Task:
Within the records that follow, find every line containing the string "Open". Copy those lines.

'''

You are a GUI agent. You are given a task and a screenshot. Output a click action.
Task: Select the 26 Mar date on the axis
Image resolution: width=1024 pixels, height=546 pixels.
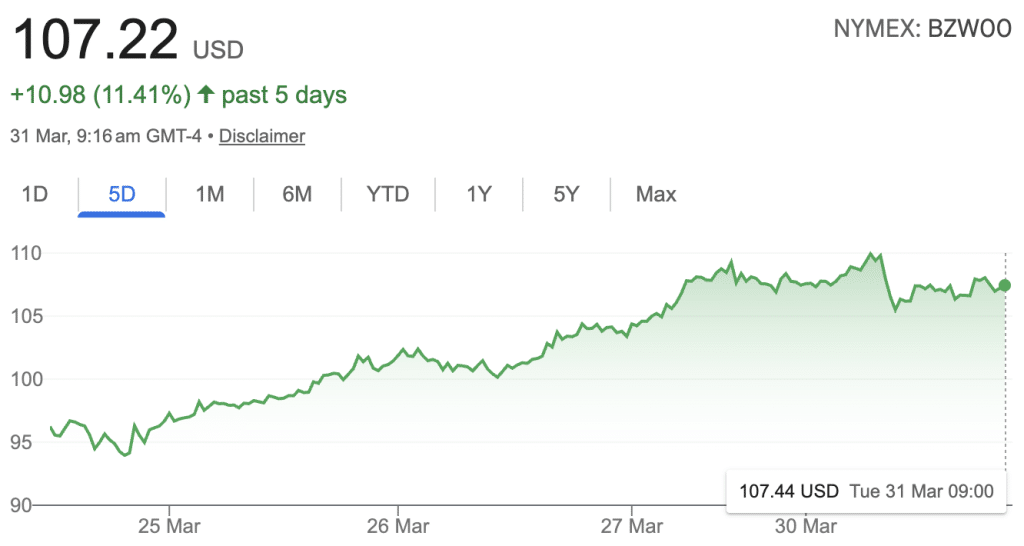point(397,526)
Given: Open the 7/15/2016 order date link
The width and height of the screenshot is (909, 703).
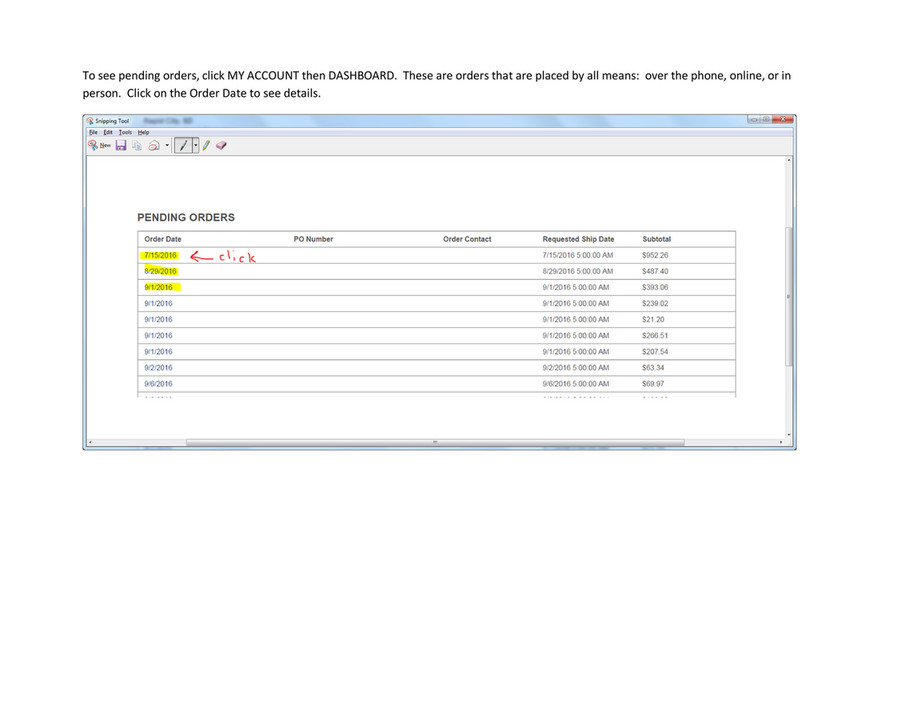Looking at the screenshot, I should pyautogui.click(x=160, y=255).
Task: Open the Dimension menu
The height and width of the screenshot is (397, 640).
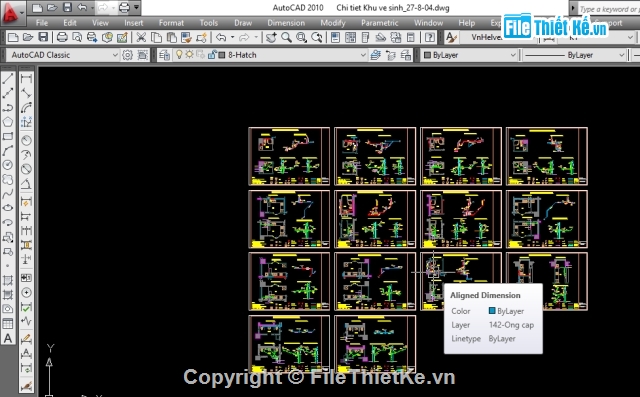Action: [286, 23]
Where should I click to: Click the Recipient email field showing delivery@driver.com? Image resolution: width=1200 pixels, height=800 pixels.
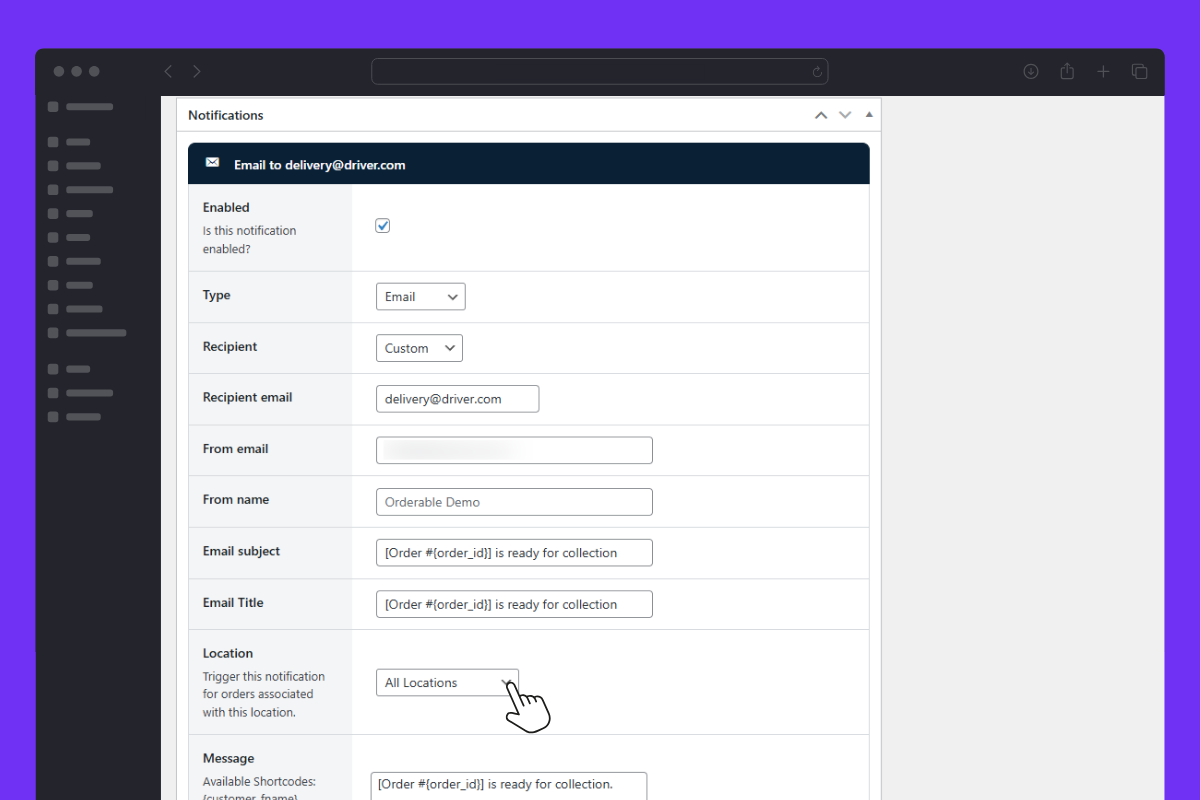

'''

Your solution:
Given: Open the 7/15/2016 order date link
Task: Open the Dimension menu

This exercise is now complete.